TNCA Series A was a utility biplane made in Mexico by Talleres Nacionales de Construcciones Aeronáuticas (TNCA).

== Design and development ==
The first Series A prototype was the result of a Morane-Moisant monoplane being converted to a biplane by engineer Francisco Santarini. This prototype made its first flight on 20 November 1916. The second prototype was similar and had a French Anzani 6-cylinder engine.
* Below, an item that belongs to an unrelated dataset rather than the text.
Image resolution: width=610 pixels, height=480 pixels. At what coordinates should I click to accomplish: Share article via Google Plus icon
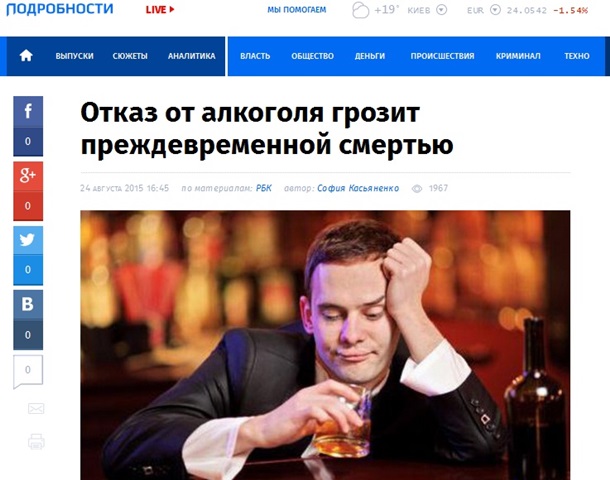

The third prototype was the first aircraft that was fully built in Mexico, powered by a 60 hp TNCA Aztatl engine driving an Anahuac propeller and first flown on 16 May 1917, marking the start of serial production. Mexican President Venustiano Carranza presented two examples to El Salvador, one of which was used as a source of spare parts.

== Operational history ==
On 6 July 1917, the first airmail flight was inaugurated in Mexico, flown by a TNCA Series A. The aircraft was dispatched two days before by train to the city of Pachuca, where it was loaded with a suitcase containing 534 letters and 67 postcards. The aircraft took off from Pachuca, piloted by Lieutenant Colonel Horacio Ruiz Gaviño, who flew to Mexico City following the railroad tracks, landing at Balbuena Field. The 47 mi flight was made in 57 minutes.

The TNCA Series A was also used for several "firsts"; the first cinematic filming from an aircraft in Mexico, with Gaviño at the controls; the first aerobatics in Mexico; the first night flight in Mexico; first flight of a seaplane at the port of Veracruz, when floats were fitted to the aircraft.

On 3 November 1918, the TNCA Series A with registration 28-A-43, piloted by Lieutenant Amado Paniagua crashed on the North Beach of Veracruz, while performing an Immelmann turn during an air show, killing the pilot. He was the first person killed in an aircraft crash in Mexico.